** Teks yang Disediakan **
Baca juga Langgam Eklektik Hotel Trio Solo
Ruang samadi di Bali Beach Bung Karno siapkan di kamar 327 (Tower lantai 3). Namun peruntukan ini baru diketahui usai kebakaran besar pada 20 Januari 1993 yang meninggalkan kamar 327 tetap utuh, padahal kamar lainnya ludes terbakar.
“Kaca jendela memang pecah, tapi tirainya utuh. Kabel-kabel juga utuh, hanya terputus. Saat direnovasi, kabelnya bisa tersambung lagi,” ujar Dewi.
Setelah peristiwa ini, lanjut Dewi, para agamawan dari berbagai latar belakang agama dikumpulkan untuk mencari tahu mengapa kamar 327 tak tersentuh api sementara di sekitarnya hangus. Didapat kesimpulan kamar tersebut dahulu disiapkan Sukarno sebagai kamar samadi walau belum sempat digunakan.
Sekarang, kondisi kamar 327 masih sama seperti pada 1993, saat pertama diketahui bahwa kamar ini untuk Bung Karno.
Jauh sebelum diketahui ada kamar untuk Bung Karno samadi, ada satu cottage, yakni yang bernomor 2401 sengaja diperuntukkan bagi Kanjeng Ratu Kidul. Cottage yang berada di sebelah selatan Tower itu dibangun pada 1972.

Entri hasil ekstraksi:
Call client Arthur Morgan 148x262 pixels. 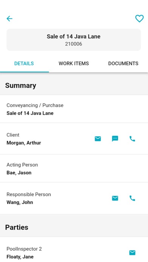132,139
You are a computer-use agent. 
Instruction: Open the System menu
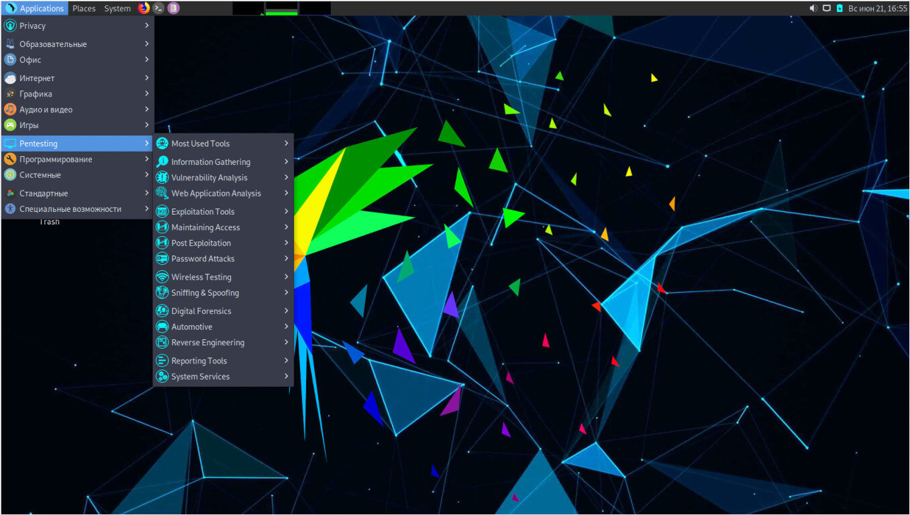117,8
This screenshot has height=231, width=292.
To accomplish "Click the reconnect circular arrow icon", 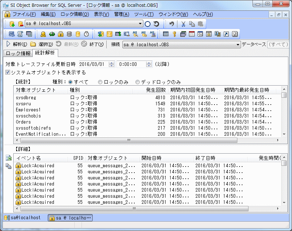I will click(x=156, y=24).
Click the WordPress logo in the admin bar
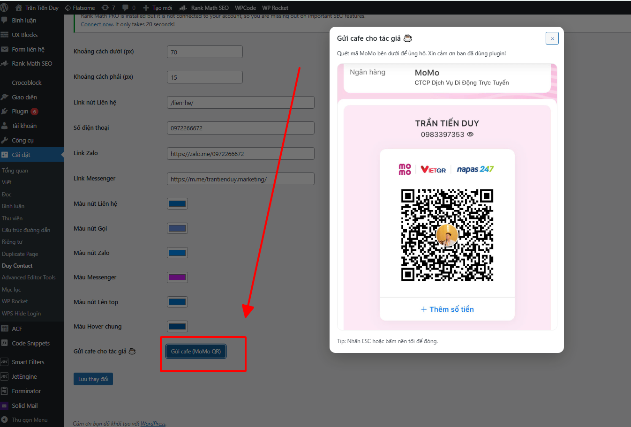Screen dimensions: 631x427 (x=5, y=7)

** Perintah Latihan **
Ganti "kamar 327" dengan "kamar nomor 327" pada bagian teks tentang kamar 327 dari "Baca juga Langgam" sampai "belum sempat digunakan.", lalu tuliskan kembali bagian tersebut. Entri tersebut merupakan bahan tersendiri yang terpisah dari teks tentang kamar 327.

** Hasil Latihan **
Baca juga Langgam Eklektik Hotel Trio Solo
Ruang samadi di Bali Beach Bung Karno siapkan di kamar nomor 327 (Tower lantai 3). Namun peruntukan ini baru diketahui usai kebakaran besar pada 20 Januari 1993 yang meninggalkan kamar nomor 327 tetap utuh, padahal kamar lainnya ludes terbakar.
“Kaca jendela memang pecah, tapi tirainya utuh. Kabel-kabel juga utuh, hanya terputus. Saat direnovasi, kabelnya bisa tersambung lagi,” ujar Dewi.
Setelah peristiwa ini, lanjut Dewi, para agamawan dari berbagai latar belakang agama dikumpulkan untuk mencari tahu mengapa kamar nomor 327 tak tersentuh api sementara di sekitarnya hangus. Didapat kesimpulan kamar tersebut dahulu disiapkan Sukarno sebagai kamar samadi walau belum sempat digunakan.